Nevertheless, the validity of such tendency, on the part of Western Medias, is becoming increasingly deprived of any rationale, whatsoever – especially in light of the International Committee of the Red Cross’s (ICRC) recent decision to recognize the ongoing armed violence in Syria as such that represents the classical example of a ‘non-international armed conflict’. The reason for this is apparent – the provisions of International Law, concerned non-international armed conflicts, are being procedurally ‘neutral’.

That is, according to these provisions, the extent of a particular combat-action’s legal appropriateness, on the part of either of opposing parties, represents an essentially ‘thing in itself’. In its turn, this implies that the legality/non-legality of combat-actions, as the integral part of non-international armed conflicts, is not being affected by whether these actions serve the cause of ‘promoting democracy’, on the one hand, or the cause of ‘preserving dictatorship’, on the other.

In my paper, I will aim to substantiate the validity of this suggestion at length, while also arguing that:

  1. The ICRC’s classification of the ongoing armed clash in Syria in terms of a ‘civil war’ is not being fully adequate;
  2. The definition of a ‘non-international armed conflict’ must be adjusted to the realities of a post-industrial/Globalized living;
  3. The very concept of International Law can no longer be thought of as such represents an undisputed discursive value.

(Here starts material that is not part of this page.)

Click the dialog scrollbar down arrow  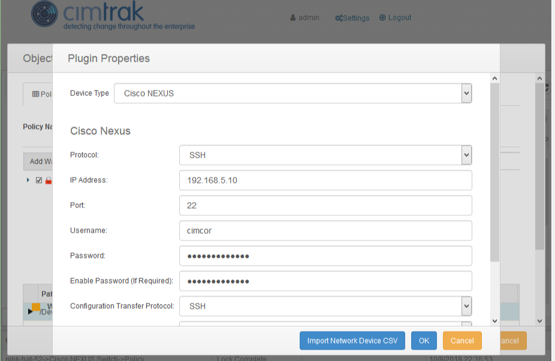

The foremost controversial aspect of ICRC’s classification of the currently ongoing armed confrontation between the members of the so-called ‘Free Syrian Army’, on the one hand, and the supporters of President Bashar al-Assad, on the other, is the fact that it does not take into account all of this confrontation’s qualitative factors.

For example, the classical (accepted by U.N.) definition of a ‘non-international armed conflict’ suggests that, within the context of pro-governmental and anti-governmental combatants indulging in hostilities (civil war), there can be no third-party combatants, which either directly or indirectly represent the interests of foreign states/organizations:

Non-international armed conflicts are armed confrontations occurring within the territory of a single State and in which the armed forces of no other State are engaged against the central government… should a foreign State extend military support to an armed group acting against the government, the conflict will become international in character.

Nevertheless, there is a plenty of evidence as to the fact that the armed conflict in Syria is far from being considered ‘non-international’, as a number of Western countries and Arabic puppet-states, such as Saudi Arabia, Kuwait and Qatar, have been repeatedly exposed as such that continuing to provide financial and military support to Syrian’ freedom fighters’.

This does not come as a particular surprise, as the idea of overthrowing Syrian government by the mean of hiring mercenaries to do the ‘dirty work’, has long ago ceased being referred to as utterly unacceptable by the America’s high-ranking governmental officials, in charge of designing this country’s foreign policies. As the former Director of strategy for the White House Homeland Security Council, Michael Barrett had put it:

Given the perceived imperative to intervene in Syria, but the countervailing duty to respect state sovereignty and the lack of United Nations sanction (due to perpetual vetoes by China and Russia), mercenaries might well be the best prescription, Neutrality Act or no. They would allow the U.S. to avoid directly arming the locals, about whose character and intent we know little.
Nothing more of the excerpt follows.